最後の主力新バージョンは WPS Office 2019 でしたが、名前にもかかわらず、アップデートは定期的に行われ、先週は 2023 年の最初の新リリースであるバージョン 11.2.0.11486 がリリースされました。
残念ながら、Linux版のリリースはWindows版に比べて遅れており、現在バージョンは11.1です。それでも、WPSは.RPMと.DEBの両方のダウンロードを提供しており、最新のLinux版はFlathubでも入手できます。Snapcraftには古いバージョンがいくつかありますが、最新バージョンはありません。そのため、Snapを使ってWPS Officeをインストールすることはお勧めしません。

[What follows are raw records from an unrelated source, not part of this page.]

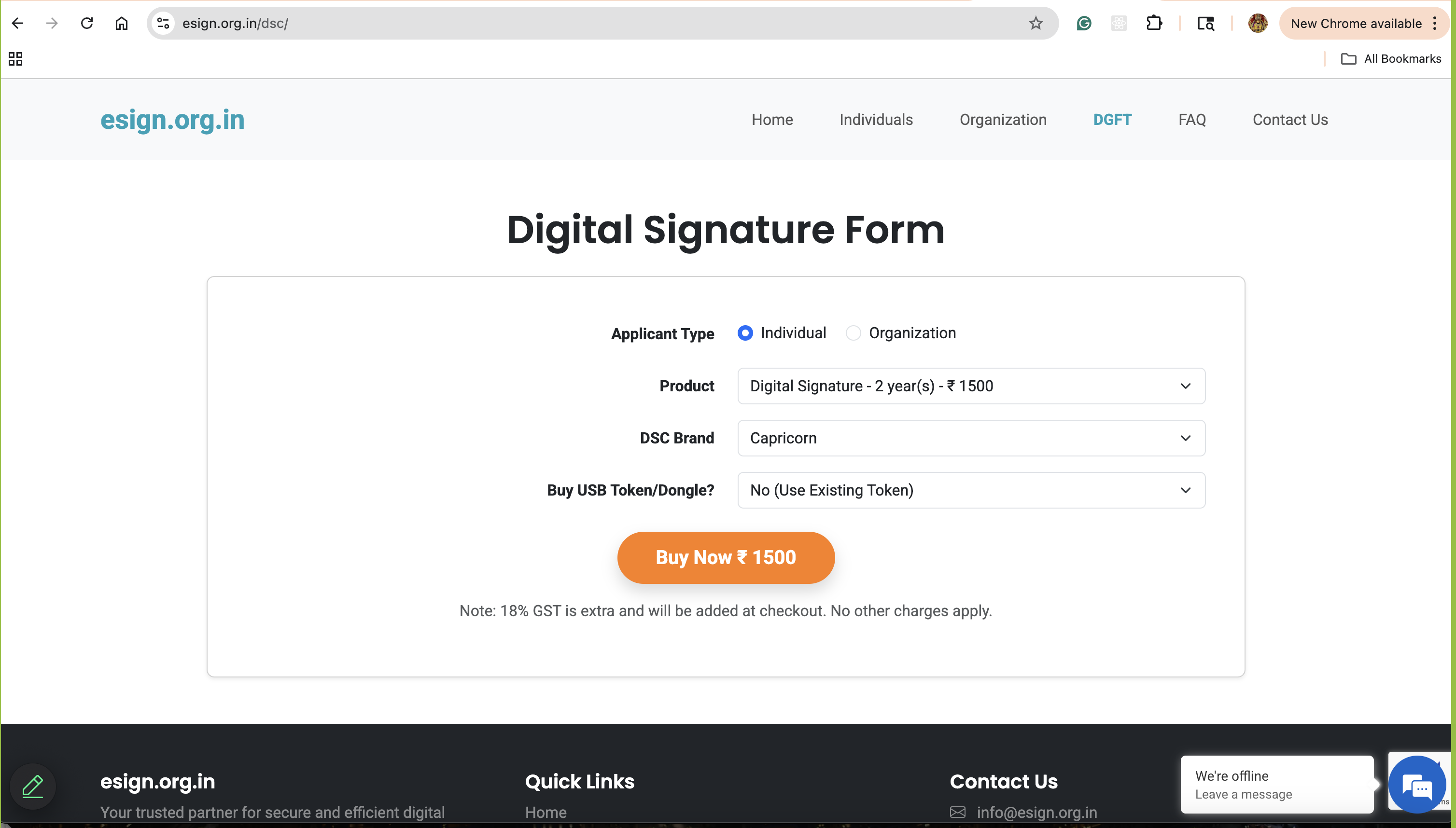Go to the DGFT menu item
The width and height of the screenshot is (1456, 828).
point(1112,120)
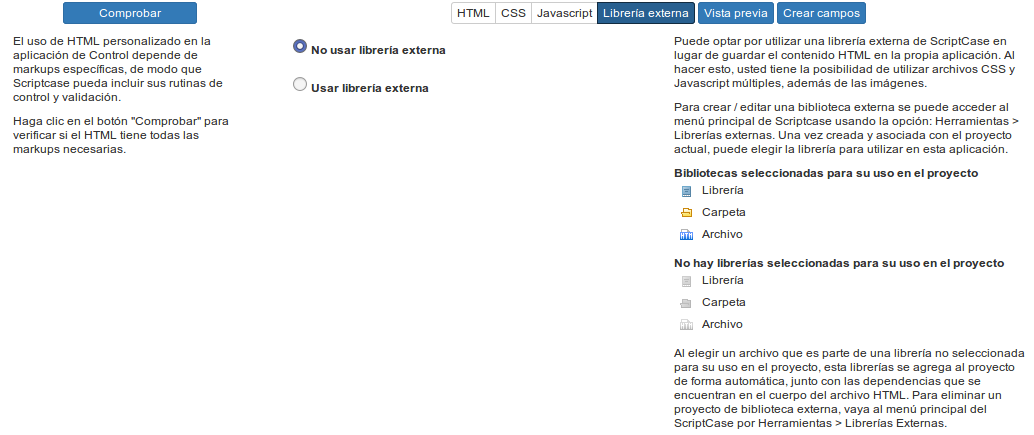Go to the Javascript tab
Viewport: 1034px width, 435px height.
pos(564,13)
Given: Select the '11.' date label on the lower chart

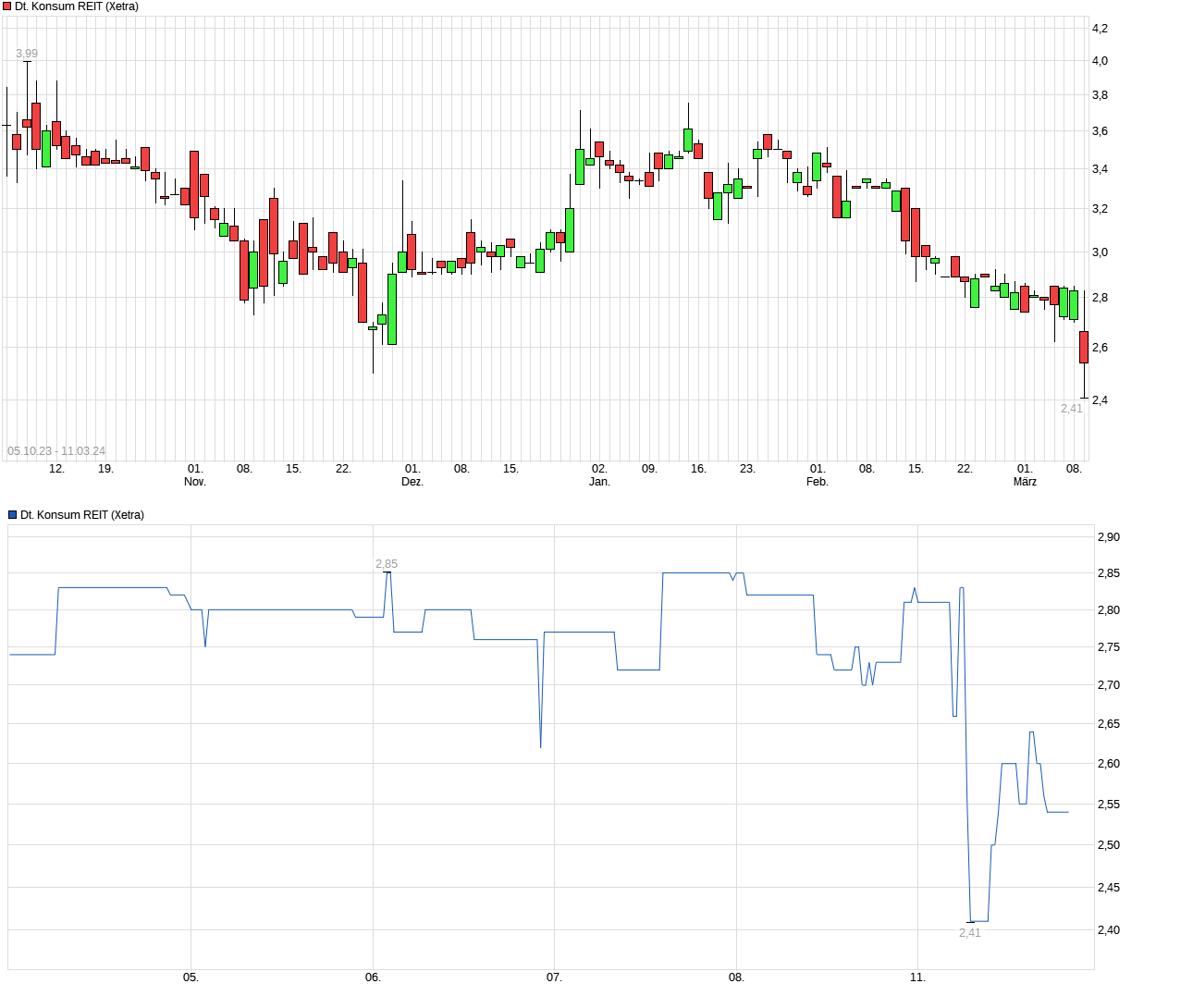Looking at the screenshot, I should coord(917,976).
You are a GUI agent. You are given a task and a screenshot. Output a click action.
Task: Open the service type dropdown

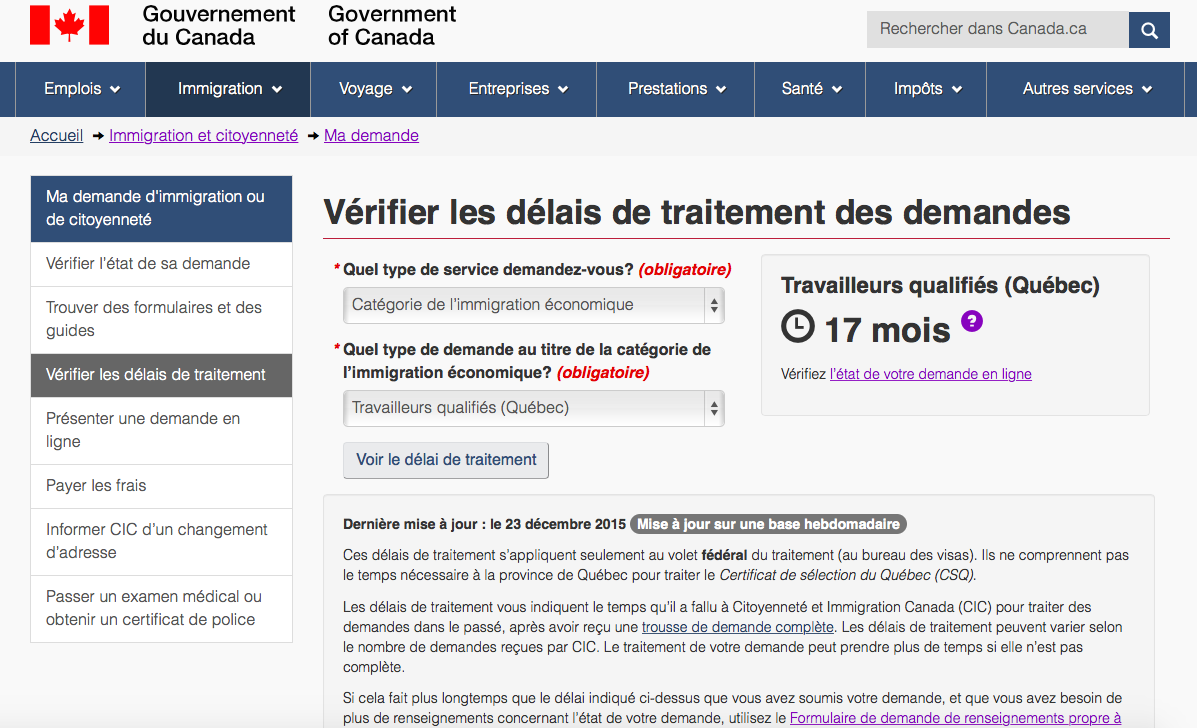pyautogui.click(x=533, y=305)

WPS Office 11 は現在開発中であり、DEB、RPM、Flatpak バージョンとして利用できます。
WPS Officeはかつては従来のメニューとツールバーのUIを採用していましたが、10年以上前にリボンに置き換えられ、元に戻すオプションはなくなりました。また、デフォルトではMicrosoft Office Open XM形式で保存されます。これはOpen Document XML形式(今でもOpenOffice XMLと呼ばれることもあります)と混同しないでください。バージョン11ではPDFもネイティブ形式として追加され、PDFとして保存できるだけでなく、PDFの読み込みやフォームへの入力も可能になりました。PDF編集機能も備えていますが、これはファイルの作成方法に大きく依存しており、編集可能な形式として設計されていません。
バージョン11.1を試してみましたが、問題なく動作しました。OnlyOfficeよりもドキュメントの読み込みと保存ははるかに高速ですが、入力や編集の際のレスポンスは少し遅く感じられ、画面上のカーニングも完璧ではありませんでした。

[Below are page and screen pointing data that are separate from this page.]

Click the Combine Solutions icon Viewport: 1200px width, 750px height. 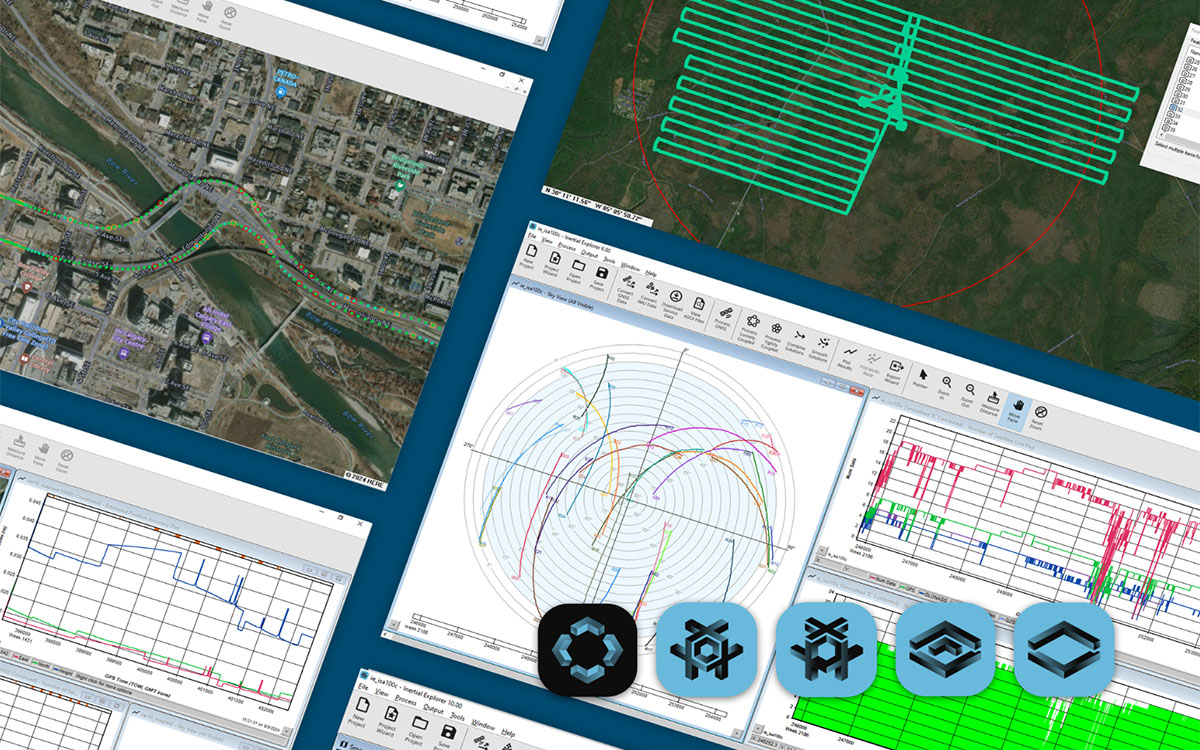pyautogui.click(x=800, y=336)
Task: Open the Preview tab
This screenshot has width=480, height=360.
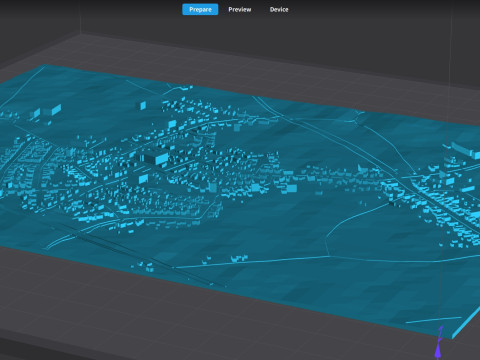Action: click(240, 9)
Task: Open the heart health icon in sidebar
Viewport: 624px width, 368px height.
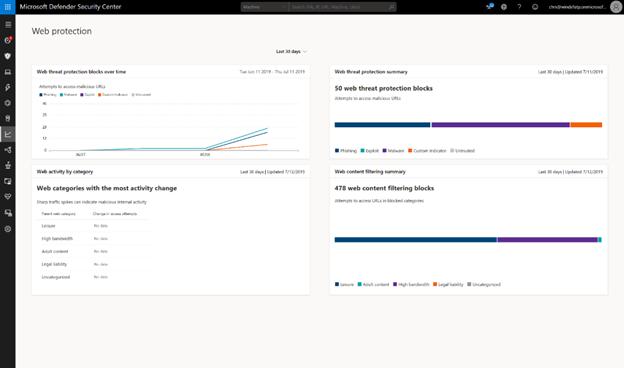Action: 8,197
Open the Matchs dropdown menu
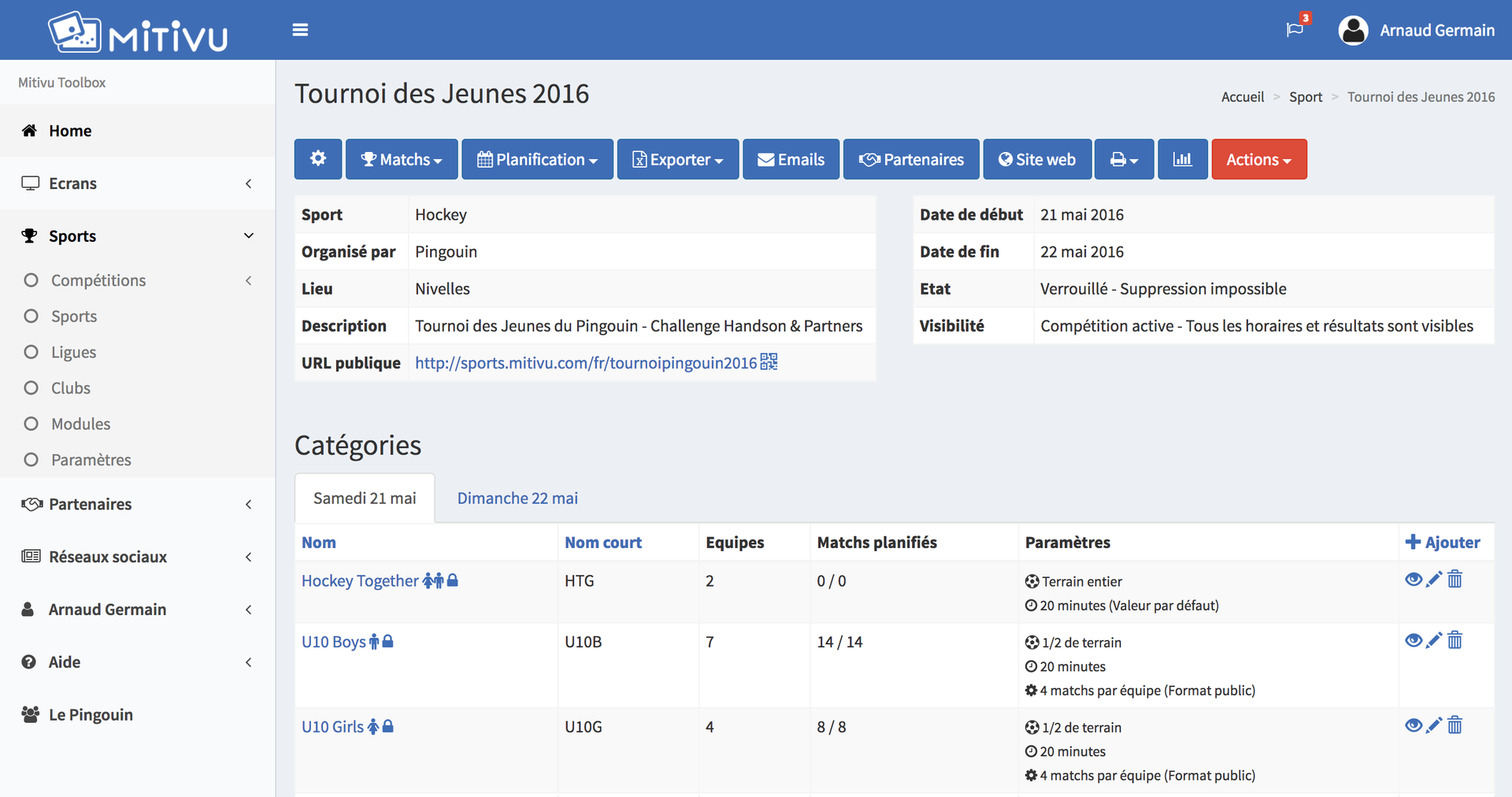The image size is (1512, 797). tap(402, 159)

Reg FOSSデスクはリボンベースのアプリを嫌っていることは周知の事実ですが、リボンベースのアプリを強く好む人がいることも重々承知しています。LibreOfficeの統合機能とテーマは当たり外れが大きく、最新バージョン7.5でもテーマに問題が見られました。LibreOfficeに関する過去の記事へのコメントから判断すると、MS Office愛好者の中には、LibreOfficeのリボン実装があまり良くなく、古風な印象を受ける人もいるようです。もしそうなら、OnlyOfficeとWPS Officeの両方を試してみることをお勧めします。ダウンロードして少し試してみる時間さえあれば十分です。より厳密にオールFOSSソフトウェアを求める人にとって、OnlyOfficeは唯一のオープンソースソフトウェアです。アドインプラグインによる拡張性も優れています。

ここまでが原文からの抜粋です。